The biggest play in Cain's perfect game was made by a player who would have had no place in The Steroid Era -- Gregor Blanco, a small, speedy corner outfielder with six career home runs -- and was positioned in a place that would have seemed unlikely more than a decade ago -- shaded toward right-centerfield against a lefthanded hitter. The Gregor Blancos of the world have been welcomed back into major league baseball because the game has returned to an emphasis on pitching and defense. As I wrote recently, Tampa Bay manager Joe Maddon, the biggest proponent of using defensive metrics, said the flood of intelligence in baseball has been almost entirely to the advantage of the defensive side of the game, with little upside for offense.

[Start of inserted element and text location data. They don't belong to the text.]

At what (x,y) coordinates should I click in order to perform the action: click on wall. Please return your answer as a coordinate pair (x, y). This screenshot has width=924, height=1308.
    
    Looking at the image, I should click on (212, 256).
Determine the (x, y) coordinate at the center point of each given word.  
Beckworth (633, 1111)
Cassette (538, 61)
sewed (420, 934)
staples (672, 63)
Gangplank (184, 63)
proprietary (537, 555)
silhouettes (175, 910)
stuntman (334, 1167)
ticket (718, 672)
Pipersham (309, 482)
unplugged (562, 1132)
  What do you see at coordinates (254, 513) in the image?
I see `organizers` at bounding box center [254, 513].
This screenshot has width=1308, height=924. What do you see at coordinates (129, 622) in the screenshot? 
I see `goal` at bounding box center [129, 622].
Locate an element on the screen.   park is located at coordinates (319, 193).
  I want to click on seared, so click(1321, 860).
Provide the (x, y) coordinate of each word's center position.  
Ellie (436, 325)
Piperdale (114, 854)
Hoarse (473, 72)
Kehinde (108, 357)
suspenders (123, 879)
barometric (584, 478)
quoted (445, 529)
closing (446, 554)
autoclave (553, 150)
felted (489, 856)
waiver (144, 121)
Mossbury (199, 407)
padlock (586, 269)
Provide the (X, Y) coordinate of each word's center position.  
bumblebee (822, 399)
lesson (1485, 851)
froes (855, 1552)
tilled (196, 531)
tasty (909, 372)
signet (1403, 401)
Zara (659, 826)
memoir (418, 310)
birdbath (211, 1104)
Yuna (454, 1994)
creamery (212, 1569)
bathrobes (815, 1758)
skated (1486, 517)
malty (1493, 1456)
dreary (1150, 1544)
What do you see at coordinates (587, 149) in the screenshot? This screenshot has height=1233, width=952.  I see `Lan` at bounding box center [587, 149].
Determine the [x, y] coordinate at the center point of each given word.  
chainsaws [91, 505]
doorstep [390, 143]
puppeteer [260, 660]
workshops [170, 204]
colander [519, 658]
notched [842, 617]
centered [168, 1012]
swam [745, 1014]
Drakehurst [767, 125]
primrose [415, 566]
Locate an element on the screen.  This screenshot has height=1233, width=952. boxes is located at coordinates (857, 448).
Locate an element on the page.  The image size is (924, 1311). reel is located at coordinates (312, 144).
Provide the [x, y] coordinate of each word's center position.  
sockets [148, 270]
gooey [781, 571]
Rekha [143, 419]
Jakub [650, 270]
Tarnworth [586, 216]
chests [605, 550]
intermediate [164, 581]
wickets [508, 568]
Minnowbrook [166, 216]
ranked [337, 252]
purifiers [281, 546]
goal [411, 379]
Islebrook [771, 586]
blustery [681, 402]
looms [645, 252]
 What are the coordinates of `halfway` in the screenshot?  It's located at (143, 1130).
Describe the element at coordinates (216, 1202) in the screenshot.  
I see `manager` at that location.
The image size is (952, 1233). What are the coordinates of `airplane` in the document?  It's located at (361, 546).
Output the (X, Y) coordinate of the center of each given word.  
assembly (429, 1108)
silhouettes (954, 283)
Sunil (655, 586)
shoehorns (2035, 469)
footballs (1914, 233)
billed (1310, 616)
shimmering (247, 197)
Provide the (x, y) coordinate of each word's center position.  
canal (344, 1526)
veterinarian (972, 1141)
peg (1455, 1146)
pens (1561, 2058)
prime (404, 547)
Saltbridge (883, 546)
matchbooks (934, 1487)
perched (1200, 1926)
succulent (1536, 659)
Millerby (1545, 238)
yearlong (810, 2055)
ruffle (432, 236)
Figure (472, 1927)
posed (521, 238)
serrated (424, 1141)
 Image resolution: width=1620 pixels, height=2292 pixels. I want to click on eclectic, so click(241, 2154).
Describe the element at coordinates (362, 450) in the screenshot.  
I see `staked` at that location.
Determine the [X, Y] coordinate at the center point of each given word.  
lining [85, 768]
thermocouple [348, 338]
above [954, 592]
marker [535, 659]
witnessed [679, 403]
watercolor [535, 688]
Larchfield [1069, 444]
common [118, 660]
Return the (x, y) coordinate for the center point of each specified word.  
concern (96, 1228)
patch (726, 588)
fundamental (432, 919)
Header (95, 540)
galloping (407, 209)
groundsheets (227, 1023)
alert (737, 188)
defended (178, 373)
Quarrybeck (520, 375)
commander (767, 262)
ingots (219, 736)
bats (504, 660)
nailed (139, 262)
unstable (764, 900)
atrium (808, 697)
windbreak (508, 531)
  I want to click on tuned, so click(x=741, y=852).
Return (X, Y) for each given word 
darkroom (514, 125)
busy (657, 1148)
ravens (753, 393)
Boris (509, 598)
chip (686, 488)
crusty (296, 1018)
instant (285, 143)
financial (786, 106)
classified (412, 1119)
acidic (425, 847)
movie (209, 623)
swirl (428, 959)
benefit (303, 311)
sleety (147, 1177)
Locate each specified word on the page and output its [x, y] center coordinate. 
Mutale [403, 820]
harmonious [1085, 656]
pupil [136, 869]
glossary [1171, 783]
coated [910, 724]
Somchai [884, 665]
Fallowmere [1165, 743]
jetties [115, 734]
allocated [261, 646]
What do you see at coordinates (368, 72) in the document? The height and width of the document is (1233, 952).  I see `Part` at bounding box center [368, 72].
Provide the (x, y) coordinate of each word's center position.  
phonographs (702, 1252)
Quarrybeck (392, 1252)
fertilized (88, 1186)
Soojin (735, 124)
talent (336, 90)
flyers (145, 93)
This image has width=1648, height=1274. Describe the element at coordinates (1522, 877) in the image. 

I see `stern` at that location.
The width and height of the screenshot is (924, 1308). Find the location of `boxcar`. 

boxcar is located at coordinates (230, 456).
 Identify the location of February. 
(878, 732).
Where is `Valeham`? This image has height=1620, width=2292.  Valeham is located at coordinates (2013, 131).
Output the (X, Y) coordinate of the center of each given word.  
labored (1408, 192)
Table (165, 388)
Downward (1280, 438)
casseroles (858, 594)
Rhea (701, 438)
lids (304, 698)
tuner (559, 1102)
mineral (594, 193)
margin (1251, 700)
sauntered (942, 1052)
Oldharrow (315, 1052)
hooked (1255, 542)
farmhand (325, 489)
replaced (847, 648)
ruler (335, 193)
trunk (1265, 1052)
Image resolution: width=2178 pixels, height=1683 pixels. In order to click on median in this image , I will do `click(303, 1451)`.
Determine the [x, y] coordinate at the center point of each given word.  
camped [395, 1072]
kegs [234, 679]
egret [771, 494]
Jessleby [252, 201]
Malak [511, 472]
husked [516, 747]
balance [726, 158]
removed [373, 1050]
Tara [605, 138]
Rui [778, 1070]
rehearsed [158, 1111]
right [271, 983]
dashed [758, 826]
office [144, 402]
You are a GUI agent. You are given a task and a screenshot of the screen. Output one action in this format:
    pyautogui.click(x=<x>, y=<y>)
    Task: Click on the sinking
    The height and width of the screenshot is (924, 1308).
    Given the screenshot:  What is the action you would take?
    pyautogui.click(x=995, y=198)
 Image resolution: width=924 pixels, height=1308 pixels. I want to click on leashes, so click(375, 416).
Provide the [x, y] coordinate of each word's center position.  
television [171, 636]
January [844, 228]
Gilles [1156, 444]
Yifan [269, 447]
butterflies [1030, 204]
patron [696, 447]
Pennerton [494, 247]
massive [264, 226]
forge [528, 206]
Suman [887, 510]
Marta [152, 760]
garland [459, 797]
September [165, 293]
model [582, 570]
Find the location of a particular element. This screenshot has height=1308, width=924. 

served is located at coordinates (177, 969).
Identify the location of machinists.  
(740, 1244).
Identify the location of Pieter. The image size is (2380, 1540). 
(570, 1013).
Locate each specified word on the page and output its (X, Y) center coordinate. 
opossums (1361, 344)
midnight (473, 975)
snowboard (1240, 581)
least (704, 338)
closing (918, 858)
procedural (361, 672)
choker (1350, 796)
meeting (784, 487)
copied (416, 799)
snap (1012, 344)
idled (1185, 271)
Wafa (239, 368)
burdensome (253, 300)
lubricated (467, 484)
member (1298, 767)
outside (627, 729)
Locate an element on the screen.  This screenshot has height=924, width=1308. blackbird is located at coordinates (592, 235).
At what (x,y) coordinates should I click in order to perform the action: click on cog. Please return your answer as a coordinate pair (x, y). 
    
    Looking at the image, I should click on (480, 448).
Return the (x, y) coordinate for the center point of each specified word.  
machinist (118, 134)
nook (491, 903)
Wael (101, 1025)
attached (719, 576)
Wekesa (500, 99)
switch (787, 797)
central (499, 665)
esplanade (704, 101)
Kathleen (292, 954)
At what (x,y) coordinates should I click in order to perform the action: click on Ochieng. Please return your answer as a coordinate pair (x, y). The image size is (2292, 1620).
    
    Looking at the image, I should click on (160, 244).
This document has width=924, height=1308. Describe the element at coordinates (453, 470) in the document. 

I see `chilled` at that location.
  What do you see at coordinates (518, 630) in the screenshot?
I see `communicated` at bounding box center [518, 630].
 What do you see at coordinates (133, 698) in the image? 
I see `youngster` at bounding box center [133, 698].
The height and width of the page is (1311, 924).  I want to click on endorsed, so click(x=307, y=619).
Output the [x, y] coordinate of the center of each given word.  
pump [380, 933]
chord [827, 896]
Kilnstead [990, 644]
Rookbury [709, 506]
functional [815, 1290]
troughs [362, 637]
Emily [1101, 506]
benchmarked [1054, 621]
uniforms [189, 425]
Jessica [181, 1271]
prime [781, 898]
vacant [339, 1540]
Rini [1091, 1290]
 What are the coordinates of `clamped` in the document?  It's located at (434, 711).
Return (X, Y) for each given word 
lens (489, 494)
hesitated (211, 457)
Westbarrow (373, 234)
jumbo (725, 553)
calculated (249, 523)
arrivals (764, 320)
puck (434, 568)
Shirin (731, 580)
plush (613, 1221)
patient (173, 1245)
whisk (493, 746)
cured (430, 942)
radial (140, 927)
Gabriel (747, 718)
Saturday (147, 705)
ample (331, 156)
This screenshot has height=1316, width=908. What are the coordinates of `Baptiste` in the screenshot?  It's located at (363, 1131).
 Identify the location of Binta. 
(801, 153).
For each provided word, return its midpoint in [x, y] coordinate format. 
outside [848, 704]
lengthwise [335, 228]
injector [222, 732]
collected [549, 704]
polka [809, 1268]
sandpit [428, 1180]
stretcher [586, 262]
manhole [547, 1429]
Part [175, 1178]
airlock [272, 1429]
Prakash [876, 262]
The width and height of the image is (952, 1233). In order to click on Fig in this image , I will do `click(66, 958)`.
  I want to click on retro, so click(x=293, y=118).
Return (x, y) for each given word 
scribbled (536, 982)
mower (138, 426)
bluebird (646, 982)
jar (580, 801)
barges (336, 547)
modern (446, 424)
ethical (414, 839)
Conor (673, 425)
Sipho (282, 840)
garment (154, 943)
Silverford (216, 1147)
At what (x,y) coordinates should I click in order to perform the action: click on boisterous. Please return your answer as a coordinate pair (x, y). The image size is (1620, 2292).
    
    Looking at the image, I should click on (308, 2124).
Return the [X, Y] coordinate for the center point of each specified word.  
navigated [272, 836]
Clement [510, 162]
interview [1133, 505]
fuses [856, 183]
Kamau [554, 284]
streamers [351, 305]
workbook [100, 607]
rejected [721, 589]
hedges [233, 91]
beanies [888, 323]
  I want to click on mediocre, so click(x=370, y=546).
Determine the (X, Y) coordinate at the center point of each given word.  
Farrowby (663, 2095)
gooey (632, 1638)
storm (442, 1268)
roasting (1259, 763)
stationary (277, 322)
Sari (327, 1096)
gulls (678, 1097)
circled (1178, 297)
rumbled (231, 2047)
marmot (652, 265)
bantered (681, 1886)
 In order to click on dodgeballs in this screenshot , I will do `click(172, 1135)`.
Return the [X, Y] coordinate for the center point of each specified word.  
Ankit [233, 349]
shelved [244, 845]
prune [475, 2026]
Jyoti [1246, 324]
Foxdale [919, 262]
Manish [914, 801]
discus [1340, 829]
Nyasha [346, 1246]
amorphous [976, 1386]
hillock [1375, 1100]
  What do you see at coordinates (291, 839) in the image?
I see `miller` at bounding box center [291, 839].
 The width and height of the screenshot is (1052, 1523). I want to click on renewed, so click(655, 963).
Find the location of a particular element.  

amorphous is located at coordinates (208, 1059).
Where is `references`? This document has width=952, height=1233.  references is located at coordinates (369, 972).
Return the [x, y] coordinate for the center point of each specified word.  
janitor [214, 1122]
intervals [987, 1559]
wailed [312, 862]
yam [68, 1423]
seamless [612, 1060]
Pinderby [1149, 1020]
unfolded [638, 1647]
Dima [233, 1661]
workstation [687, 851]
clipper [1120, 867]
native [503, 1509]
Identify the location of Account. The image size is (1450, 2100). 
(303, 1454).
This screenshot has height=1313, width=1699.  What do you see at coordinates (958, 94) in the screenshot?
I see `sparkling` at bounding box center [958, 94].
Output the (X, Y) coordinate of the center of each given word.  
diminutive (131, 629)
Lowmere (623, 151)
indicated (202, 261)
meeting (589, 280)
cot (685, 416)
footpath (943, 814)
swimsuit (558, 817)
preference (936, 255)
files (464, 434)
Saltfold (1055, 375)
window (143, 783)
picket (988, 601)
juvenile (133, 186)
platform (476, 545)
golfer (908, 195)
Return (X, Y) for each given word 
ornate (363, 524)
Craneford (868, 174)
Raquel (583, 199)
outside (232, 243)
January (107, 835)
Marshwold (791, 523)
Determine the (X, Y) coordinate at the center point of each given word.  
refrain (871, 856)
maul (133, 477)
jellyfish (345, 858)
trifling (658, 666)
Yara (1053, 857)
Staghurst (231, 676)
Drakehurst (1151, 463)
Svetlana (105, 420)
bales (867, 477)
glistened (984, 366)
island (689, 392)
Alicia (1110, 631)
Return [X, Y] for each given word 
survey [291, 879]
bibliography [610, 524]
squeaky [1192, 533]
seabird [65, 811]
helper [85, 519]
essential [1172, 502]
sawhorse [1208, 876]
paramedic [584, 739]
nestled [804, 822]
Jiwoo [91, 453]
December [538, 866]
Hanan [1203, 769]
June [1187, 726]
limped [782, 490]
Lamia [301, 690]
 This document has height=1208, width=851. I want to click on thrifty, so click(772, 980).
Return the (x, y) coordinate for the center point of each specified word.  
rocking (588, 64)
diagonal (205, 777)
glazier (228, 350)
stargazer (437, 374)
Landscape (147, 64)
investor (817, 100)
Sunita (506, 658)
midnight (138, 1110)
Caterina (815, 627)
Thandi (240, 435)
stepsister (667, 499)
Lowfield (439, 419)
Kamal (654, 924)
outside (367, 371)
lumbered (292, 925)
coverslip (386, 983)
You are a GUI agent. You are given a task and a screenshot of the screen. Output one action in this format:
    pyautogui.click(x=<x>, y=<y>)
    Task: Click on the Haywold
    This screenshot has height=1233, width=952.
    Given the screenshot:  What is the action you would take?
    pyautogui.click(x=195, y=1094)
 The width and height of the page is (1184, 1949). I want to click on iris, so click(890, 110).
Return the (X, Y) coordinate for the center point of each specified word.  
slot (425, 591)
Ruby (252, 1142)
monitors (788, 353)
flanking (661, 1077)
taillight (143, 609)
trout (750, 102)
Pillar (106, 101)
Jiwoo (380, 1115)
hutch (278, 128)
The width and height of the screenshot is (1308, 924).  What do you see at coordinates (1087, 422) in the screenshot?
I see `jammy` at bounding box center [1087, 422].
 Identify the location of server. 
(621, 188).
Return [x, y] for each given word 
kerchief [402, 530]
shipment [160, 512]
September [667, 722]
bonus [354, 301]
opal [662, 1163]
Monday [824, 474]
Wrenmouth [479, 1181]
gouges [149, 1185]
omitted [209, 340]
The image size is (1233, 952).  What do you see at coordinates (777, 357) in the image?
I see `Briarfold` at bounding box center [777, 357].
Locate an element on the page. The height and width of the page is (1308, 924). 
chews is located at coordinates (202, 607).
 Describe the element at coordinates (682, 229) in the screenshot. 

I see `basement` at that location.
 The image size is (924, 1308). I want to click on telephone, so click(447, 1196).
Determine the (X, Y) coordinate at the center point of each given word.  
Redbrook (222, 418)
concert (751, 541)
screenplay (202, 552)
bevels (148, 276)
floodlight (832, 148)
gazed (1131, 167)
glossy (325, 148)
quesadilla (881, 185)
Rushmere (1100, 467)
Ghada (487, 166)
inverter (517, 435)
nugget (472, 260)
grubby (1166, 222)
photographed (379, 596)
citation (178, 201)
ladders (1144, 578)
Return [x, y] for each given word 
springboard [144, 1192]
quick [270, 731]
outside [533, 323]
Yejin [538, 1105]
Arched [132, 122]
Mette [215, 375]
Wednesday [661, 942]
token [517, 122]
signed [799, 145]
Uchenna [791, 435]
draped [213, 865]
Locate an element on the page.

The last time the game truly belonged to pitchers, back in the late 1960s, the lowering of the mound and the addition of the DH were designed to make the game more attractive to fans. But this depressed run-scoring environment is occurring at a time when baseball is wildly popular. Attendance is up 7 percent this year, with 20 of the 30 clubs reporting an increase in ticket sales.
And you know that legend that owners let steroids go unchecked because they were raking in the dough from ticket sales? It's a myth. Per-game attendance went down three of the next five seasons after the seminal 1998 season and the great home run race between Mark McGwire and Sammy Sosa. Per-game attendance this year in a depressed run-scoring environment (30,416) is better than any of the last nine seasons when players were free to juice up without any penalties (1995-2003). It seems fans dig these close low-scoring games.
Finally, there has been a lot of talk about how Cain just might have pitched the best game in baseball history, seeing as he tied the record of Sandy Koufax for most strikeouts in a perfect game (14). In other words, Cain took care of the majority of outs himself without letting anybody on base. That puts his game among the greatest ever, though for importance, there's no way it stands up to Don Larsen throwing a perfect game in the 1956 World Series against a Dodgers team that led the NL in on-base percentage, was second in runs scored and had four future Hall of Famers in the lineup.
But you also have to keep in mind that there are more strikeouts in today's game than ever before in history. When Koufax fanned 14 Cubs in his perfect game in 1965, NL batters struck out once every 5.74 at-bats. This year they are punching out once every 4.42 at-bats -- a 23 percent increase in the rate of strikeouts. The less often the ball is in play, the more likely a no-hitter becomes. And that's another reason why -- okay, I'll say it again -- we will see another three or four no-hitters before the year is out.
Moreover, that's why Ken Holtzman of the Chicago Cubs may have thrown one of the most impressive no-hitters ever, strikeouts be damned -- literally. Holtzman no-hit the Braves on Aug. 19, 1969 at Wrigley Field without striking out a single batter. The ball was put in play 27 times -- 15 times in the air and 12 times on the ground -- and 27 times an out was recorded. It was done once before, by Sam Jones in 1923, and never again. Let's see one of today's pitchers pull off that trick. Now that would be rarer than your cable bill.